After his post-doc, he was hired as a staff psychologist in the hospital’s adolescent day service and was an attending clinician at the adolescent and family treatment unit.

The advent of managed care in the mid-1980s reduced the length of inpatient hospitalizations, requiring the development of alternative treatments outside of secure settings.

During this time, Hollander was part of a team that established an adolescent day program at McLean. Eventually, the hospital added a residential program, which became the first iteration of its Adolescent Residential Treatment (ART) Program, where he served as director.

Michael Hollander, PhD

Michael Hollander, PhD

In 1998, while maintaining teaching appointments and other responsibilities at McLean, he left to work at Two Brattle Center, a clinic in Cambridge, Massachusetts, where he was introduced to dialectical behavior therapy (DBT) and implemented DBT programs for adolescents and young adults.

DBT, which combines aspects of behavior therapy, cognitive behavior therapy, and mindfulness, teaches patients how to regulate emotions, tolerate stress, build interpersonal skills, manage attention, and develop self-awareness. It is the gold standard in treating borderline personality disorder.

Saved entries
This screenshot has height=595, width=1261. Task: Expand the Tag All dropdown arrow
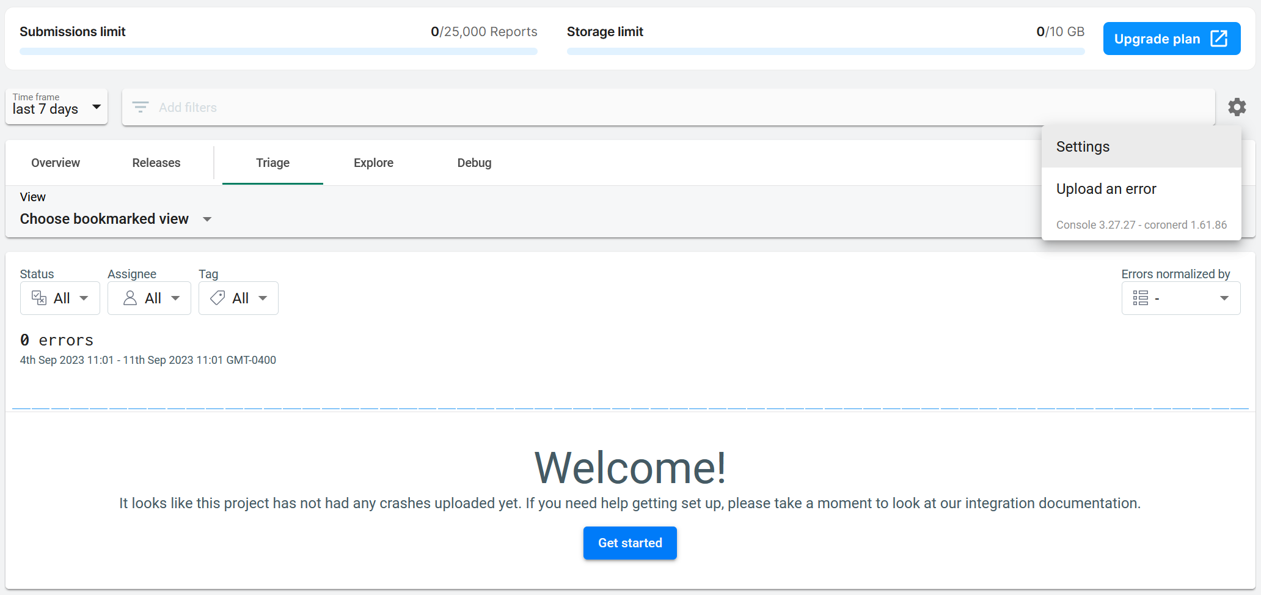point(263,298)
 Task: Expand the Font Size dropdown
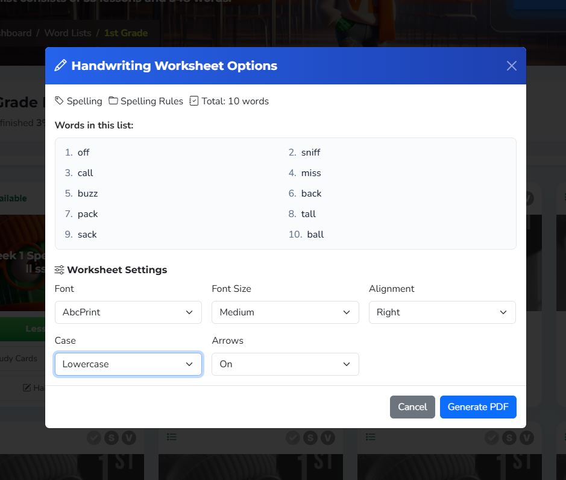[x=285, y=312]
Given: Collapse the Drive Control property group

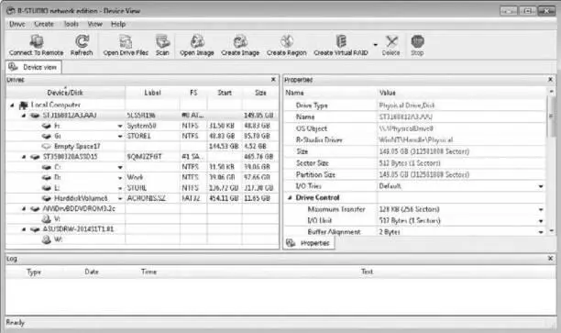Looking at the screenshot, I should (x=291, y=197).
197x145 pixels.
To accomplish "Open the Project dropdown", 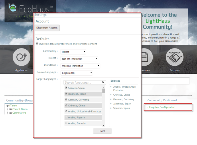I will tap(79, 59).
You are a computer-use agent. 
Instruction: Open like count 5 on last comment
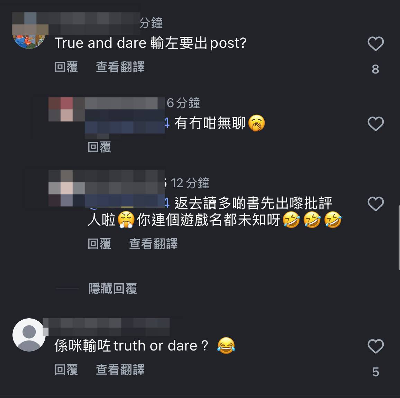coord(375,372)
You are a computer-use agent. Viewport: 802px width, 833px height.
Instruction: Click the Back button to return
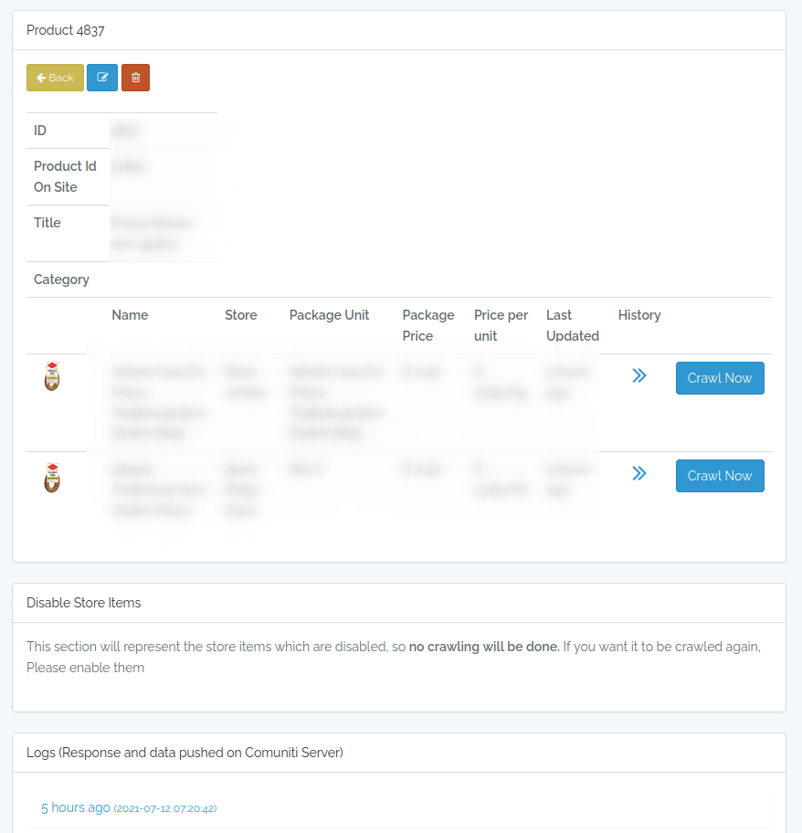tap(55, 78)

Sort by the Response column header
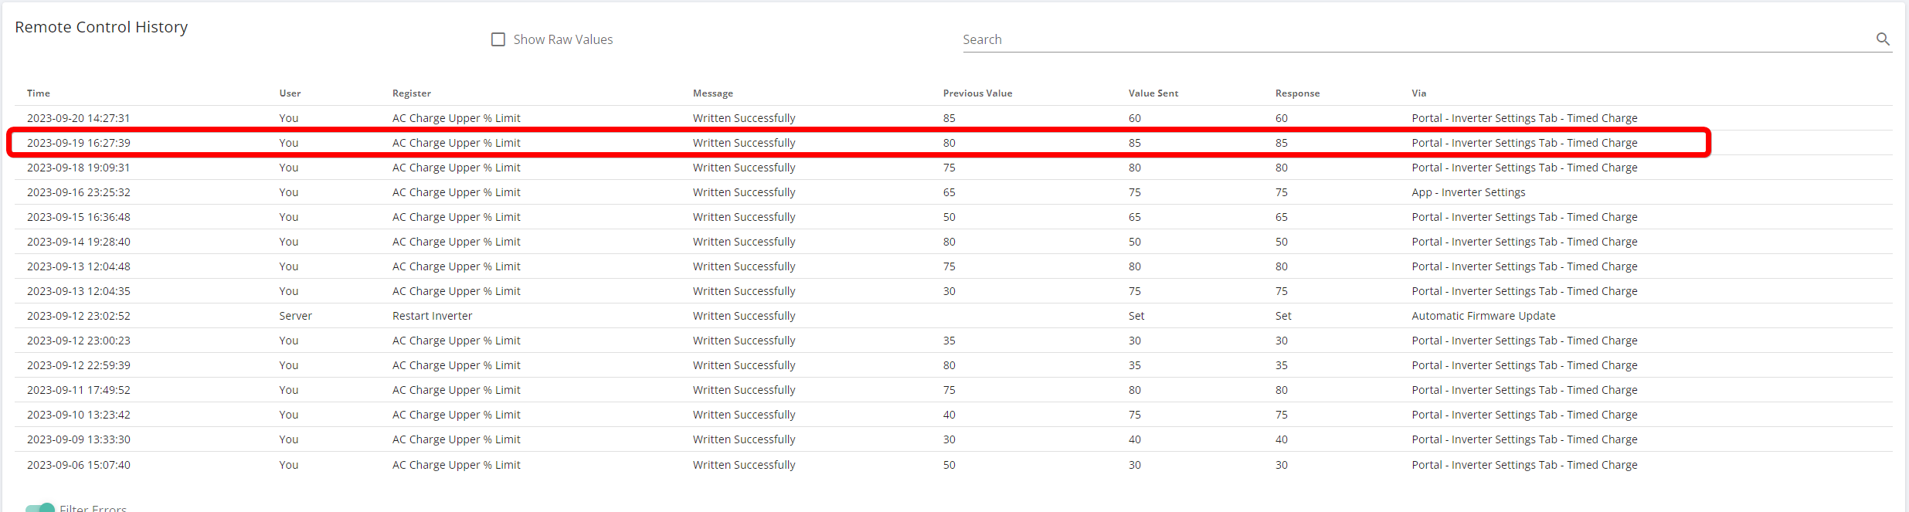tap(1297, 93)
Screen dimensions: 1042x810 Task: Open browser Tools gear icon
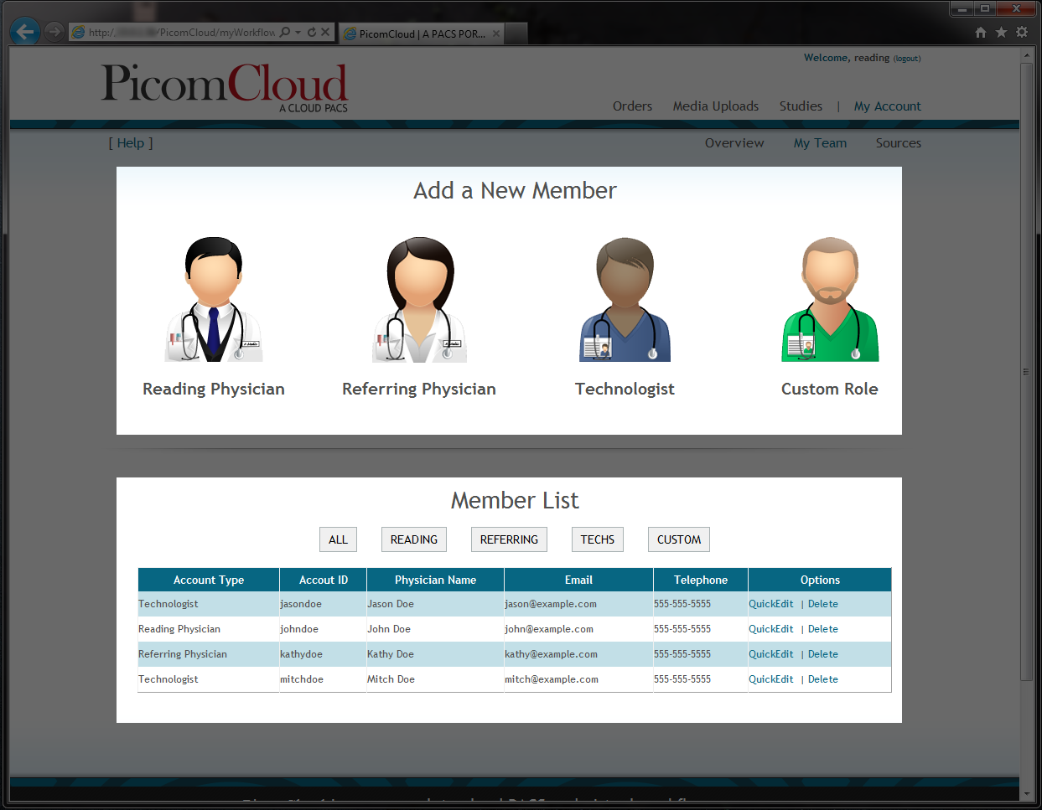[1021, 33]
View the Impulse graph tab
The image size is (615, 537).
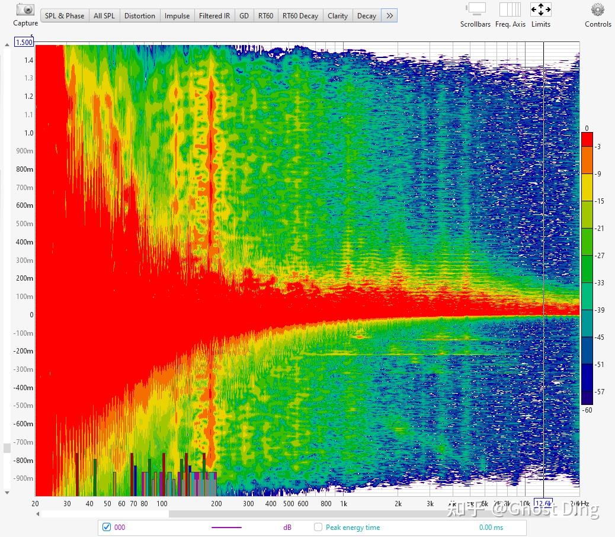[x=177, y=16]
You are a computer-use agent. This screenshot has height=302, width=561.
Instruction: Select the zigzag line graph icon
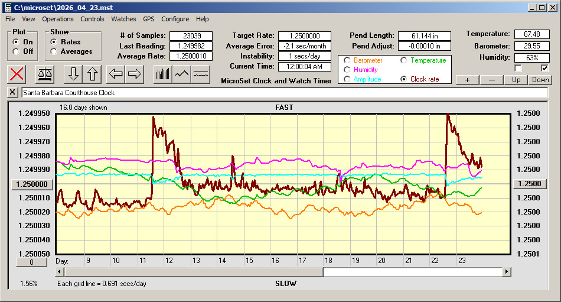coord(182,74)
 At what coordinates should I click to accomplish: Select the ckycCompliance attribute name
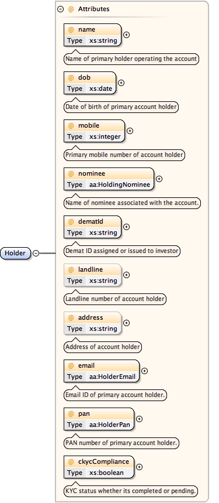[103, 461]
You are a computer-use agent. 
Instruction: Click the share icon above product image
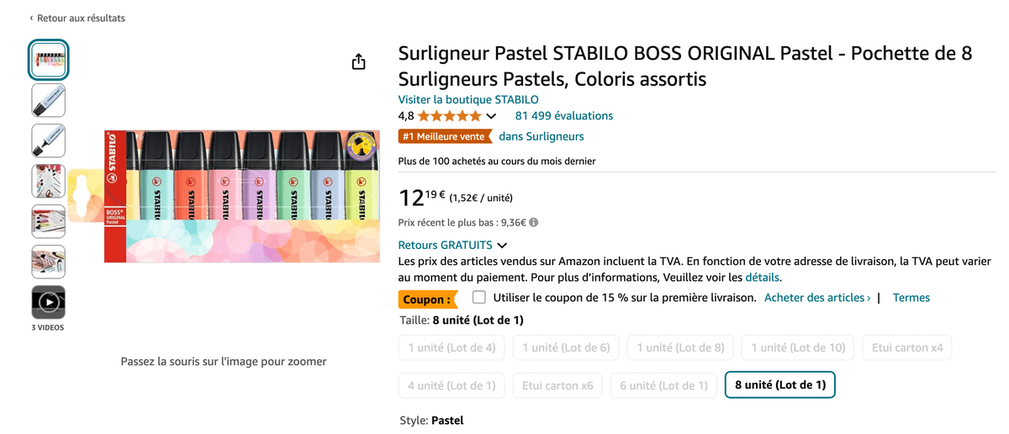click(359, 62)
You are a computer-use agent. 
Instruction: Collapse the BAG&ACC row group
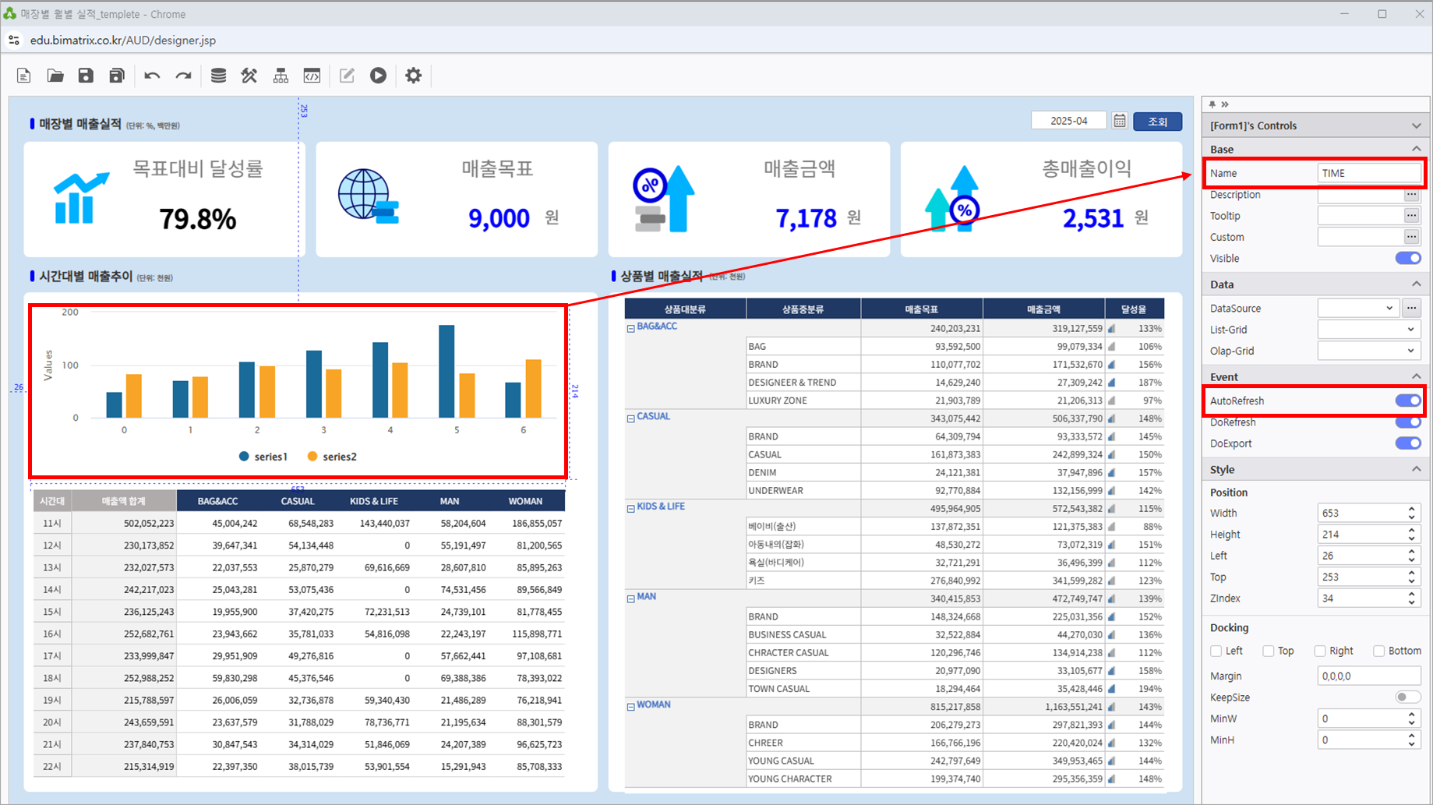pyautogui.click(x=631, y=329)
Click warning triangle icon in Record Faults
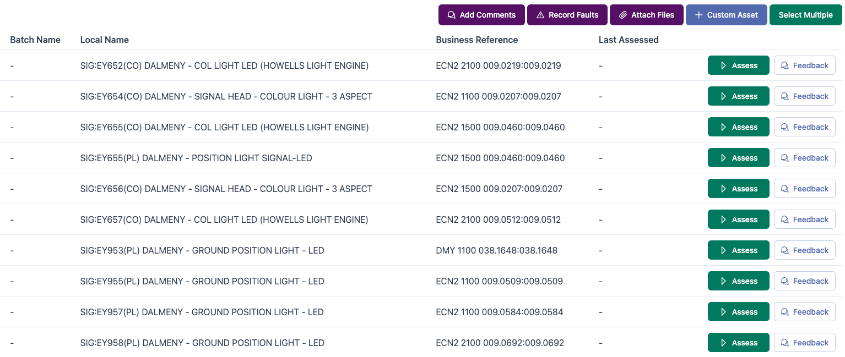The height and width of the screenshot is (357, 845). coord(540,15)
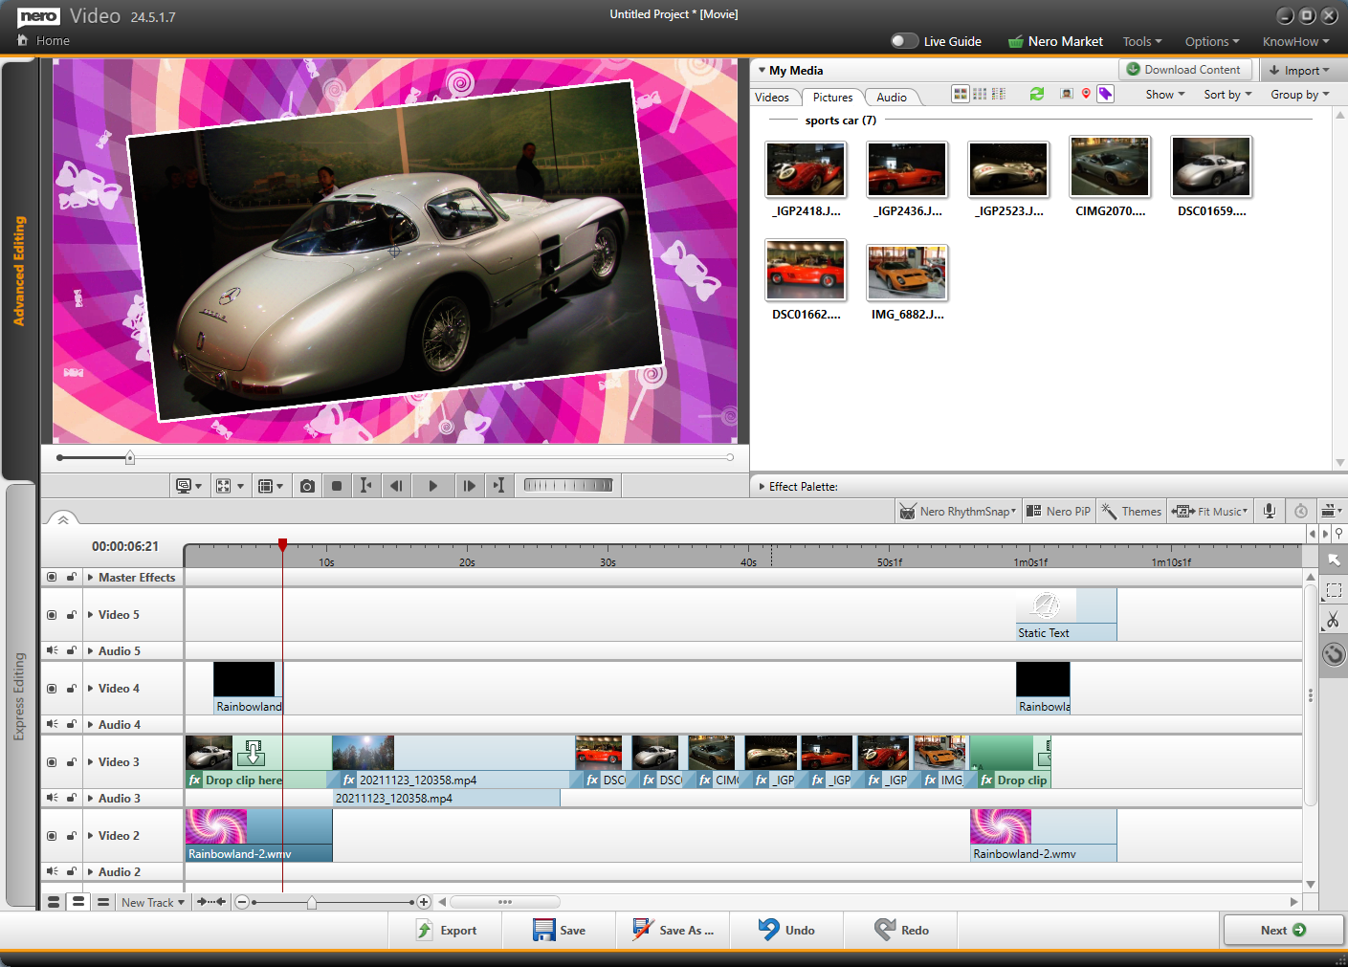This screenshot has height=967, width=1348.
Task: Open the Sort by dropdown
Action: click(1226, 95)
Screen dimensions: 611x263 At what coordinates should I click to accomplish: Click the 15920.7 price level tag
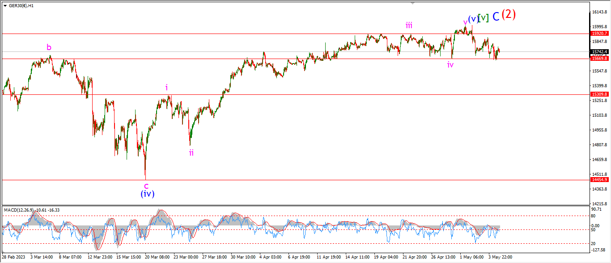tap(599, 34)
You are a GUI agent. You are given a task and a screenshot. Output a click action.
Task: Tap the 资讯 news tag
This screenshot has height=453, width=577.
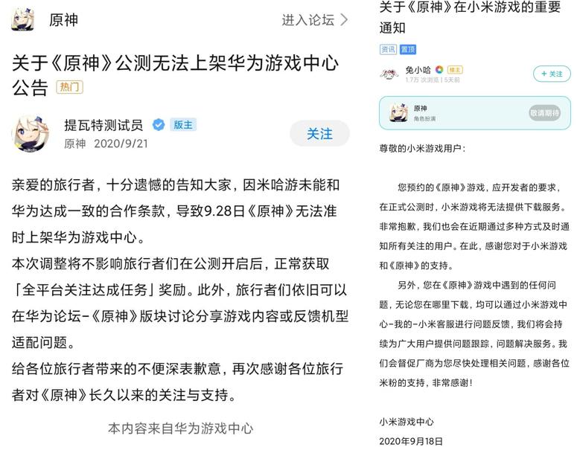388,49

WHAT YOU NEED TO DO:
a: List the skills that DBT teaches patients, according to the excerpt about Michael Hollander's career.
b: In the excerpt about Michael Hollander's career, in what year did he leave to work at Two Brattle Center?

WRITTEN RESPONSES:
a:
- Regulating emotions
- Tolerating stress
- Building interpersonal skills
- Managing attention
- Developing self-awareness

b: 1998